### [Exercise details]
Gather all lines from the material that contain "agent".

### [Data section]
BEGIN

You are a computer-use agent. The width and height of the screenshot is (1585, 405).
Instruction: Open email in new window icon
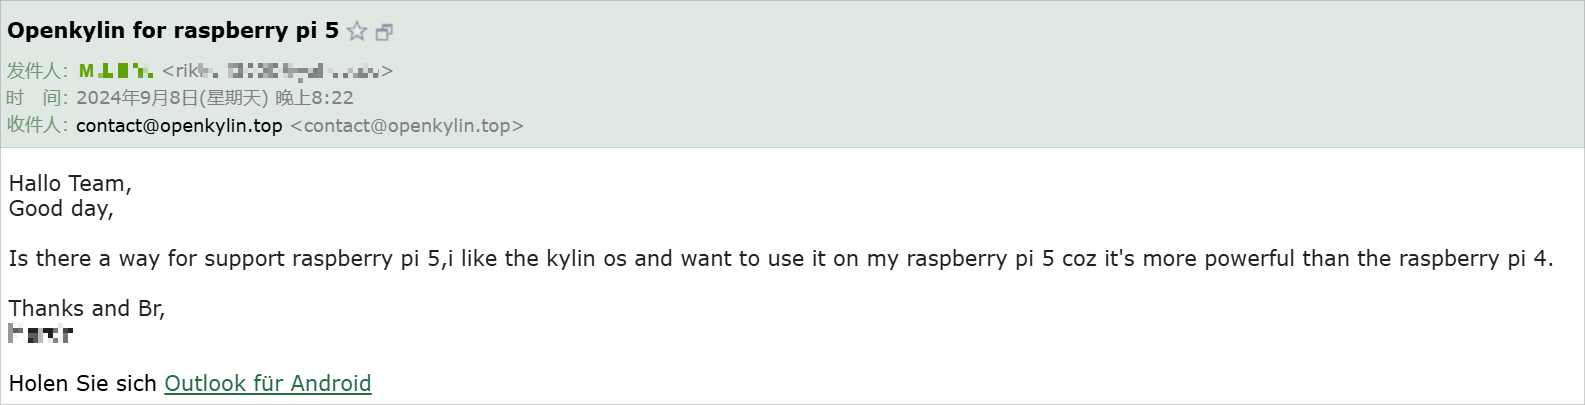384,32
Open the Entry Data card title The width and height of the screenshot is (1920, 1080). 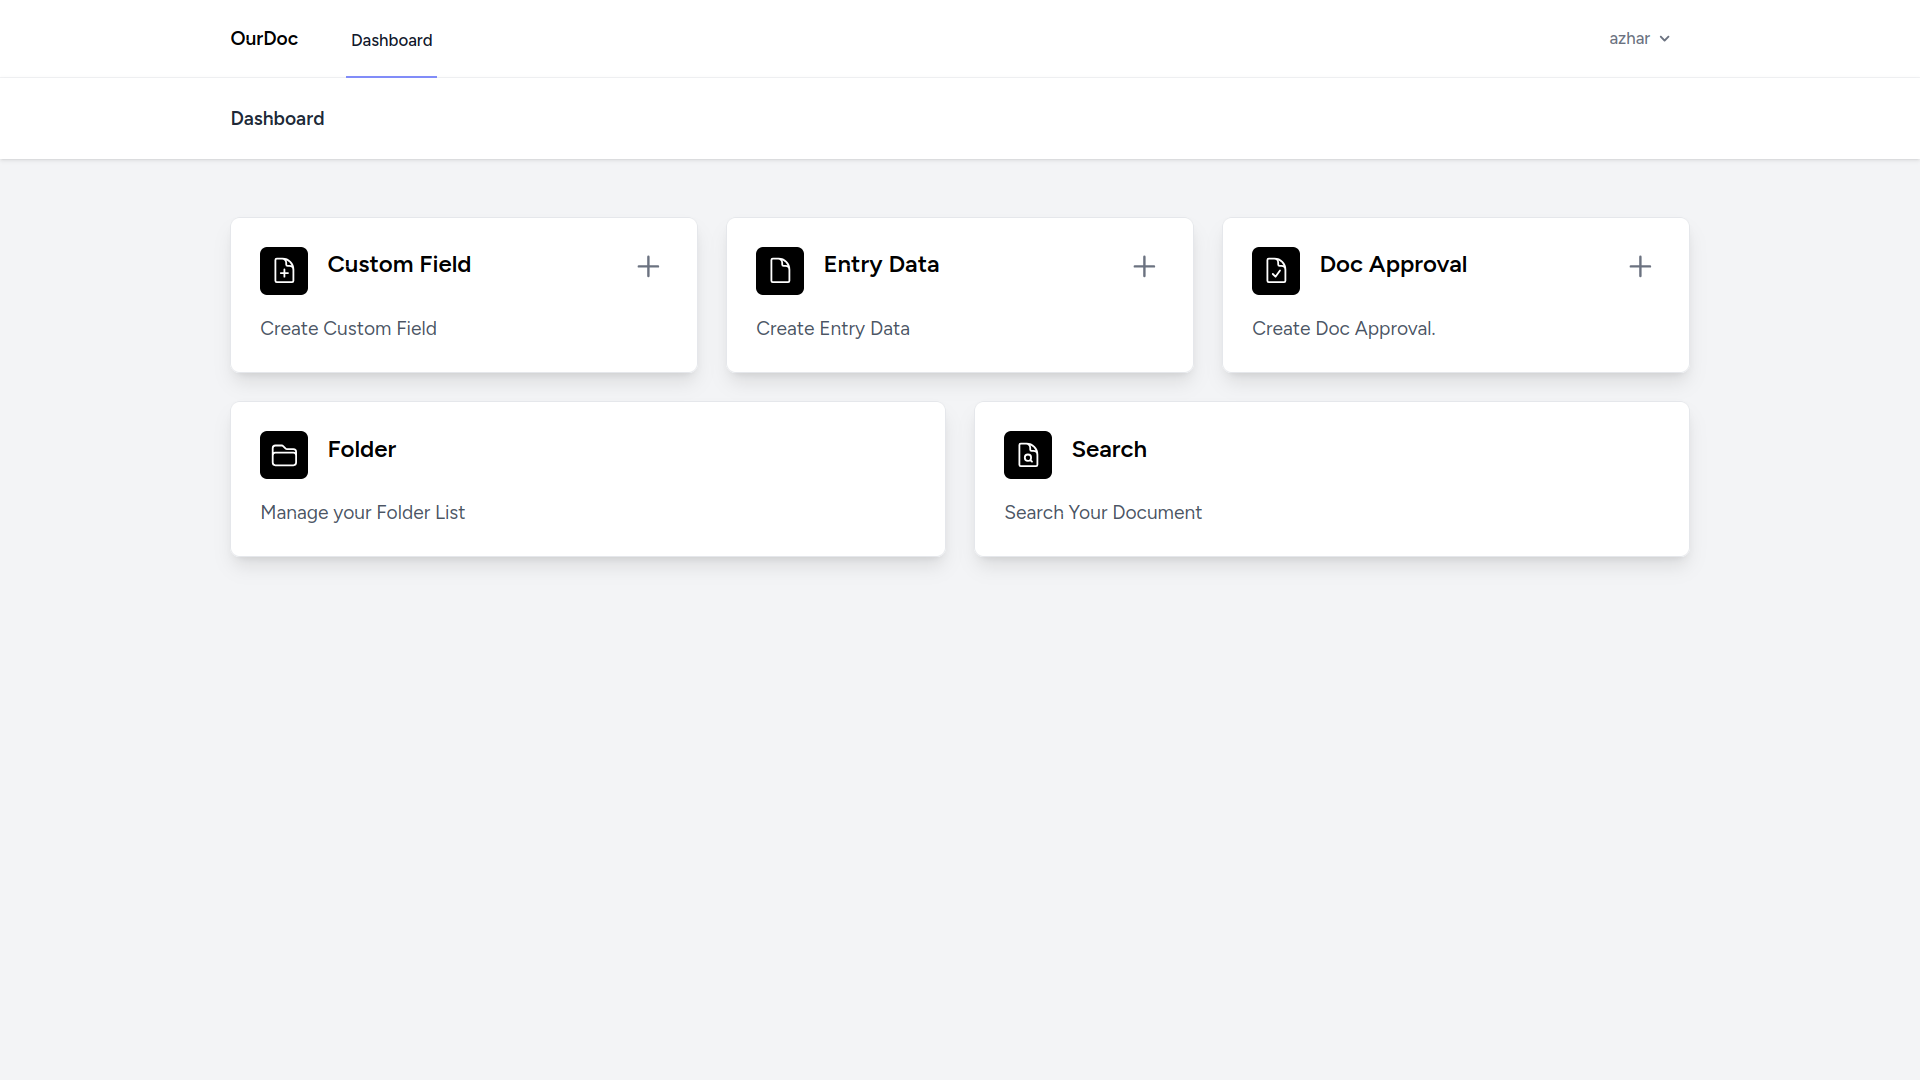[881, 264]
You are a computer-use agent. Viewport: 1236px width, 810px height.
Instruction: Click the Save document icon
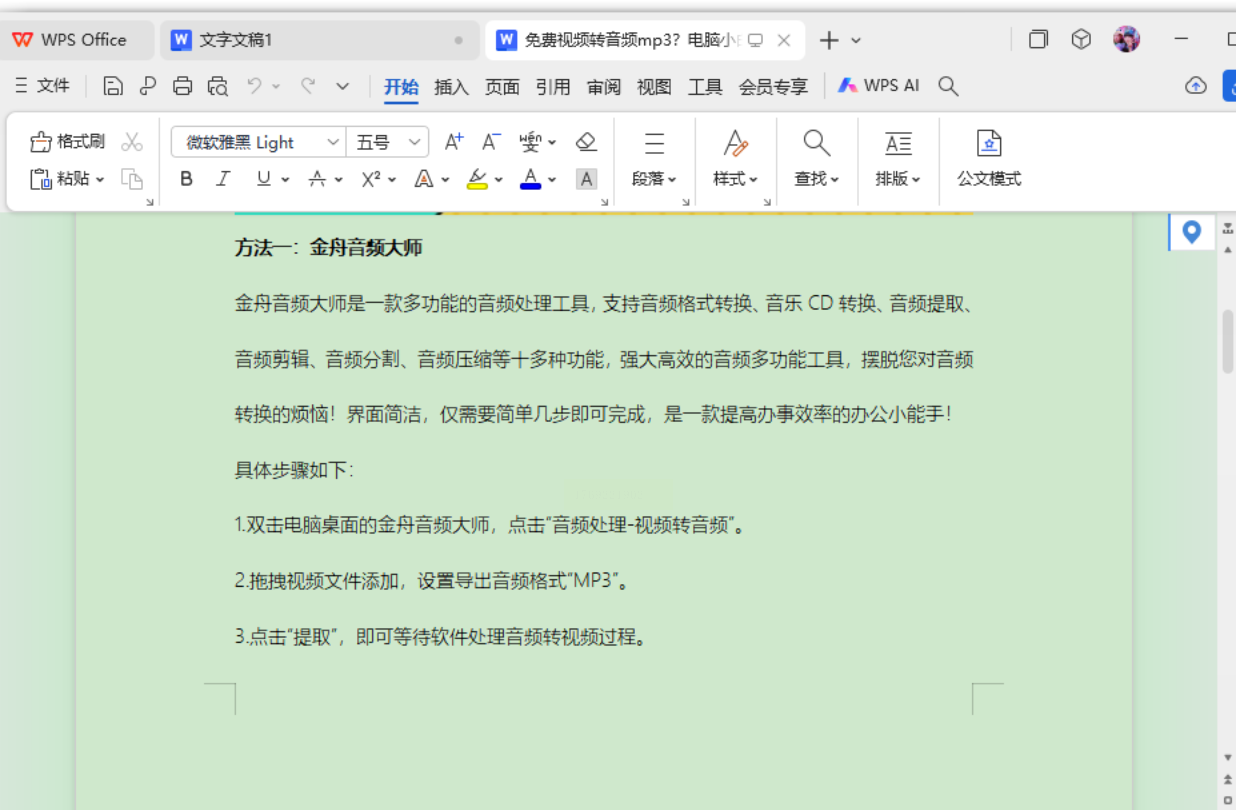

END

### [Exercise output]
You are a computer-use agent. The width and height of the screenshot is (1585, 405).
You are a computer-use agent. Viewport: 1236px width, 810px height.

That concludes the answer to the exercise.